** BEGIN Available records **
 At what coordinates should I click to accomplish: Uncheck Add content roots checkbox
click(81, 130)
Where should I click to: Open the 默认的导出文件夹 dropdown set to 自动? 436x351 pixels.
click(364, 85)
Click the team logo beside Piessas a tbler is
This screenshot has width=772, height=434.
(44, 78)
** END Available records **
» Goal of the exercise
Reproduce every one of the lines above without changing a word, number, or character.

» Task output
 At what coordinates should I click to accomplish: Uncheck Add content roots checkbox
click(81, 130)
Where should I click to: Open the 默认的导出文件夹 dropdown set to 自动? 436x351 pixels.
click(364, 85)
Click the team logo beside Piessas a tbler is
This screenshot has width=772, height=434.
(44, 78)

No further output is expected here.